__ACTIVITY__
Give the records once more, exactly as they stand.

Top of EXTRACTED RECORDS

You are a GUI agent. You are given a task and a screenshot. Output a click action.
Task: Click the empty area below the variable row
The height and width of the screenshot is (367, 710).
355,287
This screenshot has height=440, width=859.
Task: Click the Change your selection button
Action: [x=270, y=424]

Bottom of EXTRACTED RECORDS

__THE COMPLETED TASK__
You are a GUI agent. You are given a task and a screenshot. Output a click action.
Task: Click the empty area below the variable row
The height and width of the screenshot is (367, 710).
355,287
This screenshot has height=440, width=859.
Task: Click the Change your selection button
Action: [x=270, y=424]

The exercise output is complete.